Madrid fascista
Desde hace un tiempo, lentamente pero sin tregua, Madrid padece su epidemia. Se extiende como una tela de araña, como un cáncer, como una mancha negra que señala, engulle y aniquila. Es la sombra del fascismo posmoderno, con su disfraz casual su imagen alejada de los uniformes pero dueña de una mentalidad igual de castrante. Lobos con piel de cordero al acecho de nuestras entrañas. Ocupan las esferas del poder y la calle. Allá donde se sienten débiles, atacan sibilinamente. Suelen ganar travistiéndose de demócratas. Cuando nos queremos enterar ya se han sentado en la silla y nos tienen agarrados por los huevos.
Que se lo pregunten a Carlos Berzosa, rector de la Universidad Complutense. Es el último objetivo fijado. Son insaciables. El asunto es aniquilar al enemigo. ¿La prueba? El juez Garzón. Esta semana hemos observado cómo degustan sus restos en el Tribunal Supremo con interrogatorios dignos de caza de brujas, de machartismo. El delito de Berzosa es precisamente haber cedido un espacio público en la universidad para que las víctimas que heredaron la masacre del franquismo en sus propias carnes, en sus propias familias, reivindiquen la figura de un magistrado que cometió el delito de decidir repararlos simbólicamente.
Todo vale con tal de anular el mayor escándalo de corrupción perpetrado por un partido, el Gürtel
Lo pagará el rector. Primero, le señala la artillería mediática. Después apunta el sumo hacedor desde el think tank Faes. Luego, el Gobierno que ocupan se pone manos a la obra. Como paso previo se permiten el lujo de sugerir que se vaya. Más tarde le cortarán el grifo que abrirán de nuevo convenientemente a aquel de los suyos que lo sustituya. Al fin y al cabo, ¿qué más da arruinar una institución si no se pliega a las consignas?

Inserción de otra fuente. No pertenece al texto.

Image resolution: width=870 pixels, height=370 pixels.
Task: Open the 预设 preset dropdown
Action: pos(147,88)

Mientras, el resto de la ciudadanía, quienes no comulgan con el estropicio y la ocupación de las ordas, se limita a contemplar el espectáculo. Atónitos, avergonzados. Con el estómago revuelto y unas irrefrenables ganas de vomitar cuando pasamos por sedes como la del Tribunal Supremo. Al menos eso me ocurrió a mí el otro día. Puede que se tratara de un reflejo de Paulov. Me di cuenta al cerciorar que paseaba por el parque de las Salesas.
Menos mal que se producen escalofriantes pruebas de decencia y dignidad. Precisamente en esa sala que pretenden desalojar en la Complutense. Allí, se dan terapias de grupo más que saludables. No importa que los herederos del oprobio quieran taparse los oídos y ahuyentar el relato de la vergüenza criminal. Allí hemos escuchado las barbaridades cometidas contra quienes duermen todavía su pesadilla en las cunetas. Sin reparación, sin justicia. Con las víctimas tragando quina y los verdugos de rositas.

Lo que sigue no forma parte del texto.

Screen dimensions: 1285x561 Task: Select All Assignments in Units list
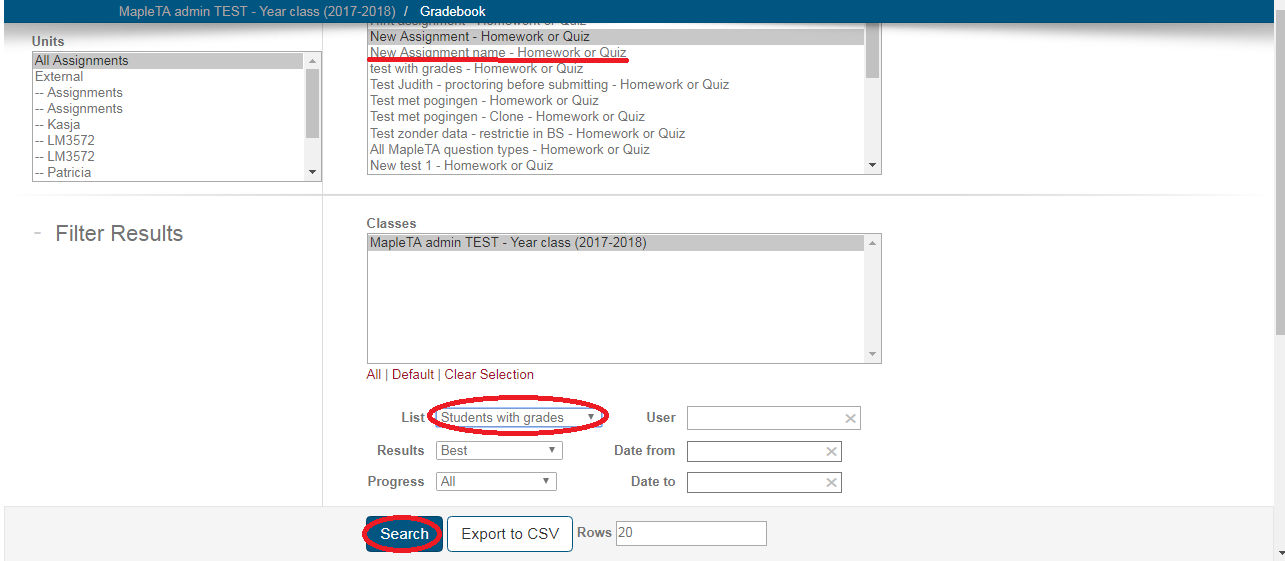pos(82,61)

No verán justicia, pero les queda el desahogo. Dos veces me he avergonzado a escala internacional de mi país desde que tengo uso de razón. La culpa ha sido de los mismos. Una, cuando Tejero entró en el Congreso. La otra, ahora: con la persecución de Garzón a manos de la Falange, autora material de decenas de miles de crímenes, esa asociación llamada Manos Limpias -manos manchadas con la sangre de los inocentes, diría yo- y ese presunto juez y probado Torquemada llamado Varela.

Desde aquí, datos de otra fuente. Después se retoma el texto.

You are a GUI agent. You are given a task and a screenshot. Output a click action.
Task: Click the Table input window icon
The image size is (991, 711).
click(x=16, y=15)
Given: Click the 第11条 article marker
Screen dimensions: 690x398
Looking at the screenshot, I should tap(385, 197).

Ya hemos perdido la cuenta de los delitos inventados para acusarle: prevaricación, cohecho... A la misma velocidad que olvidamos sus procesos contra los narcos, los GAL, ETA, Pinochet, causas que han cambiado la concepción de la justicia internacional para siempre. Da igual. Cualquier cosa vale con tal de anular el mayor escándalo de corrupción perpetrado por un partido, como es el Gürtel; con tal de dejar dormir tranquilas las conciencias de los verdugos del franquismo. Traspasó Garzón la línea y esa mano negra se lo cobrará. El mundo al revés. La preeminencia sólida y nada gaseosa de unos poderes escalofriantes que todavía operan haciendo añicos el sistema.
Y aun así, la devastación producida no les arredra. Una prueba del daño que todavía infligen en la gente común fue el testimonio que pudimos leer el jueves en este periódico de manos de Natalia Junquera. Lo decía Hilda Farfante, 79 años. Perdió a sus padres, maestros, asesinados por los fascistas, cuando tenía cinco. "Me siento culpable de lo que le pasa a Garzón", decía llorando. ¿Qué estragos, qué moral mortífera ha podido minar la conciencia de las víctimas durante décadas para hacerles sentir así? Anímese, querida Hilda. La culpa no es suya. La culpa es de los asesinos, de sus verdugos impunes y ahora de todos sus cómplices en este vergonzoso presente que vive la historia, con minúsculas.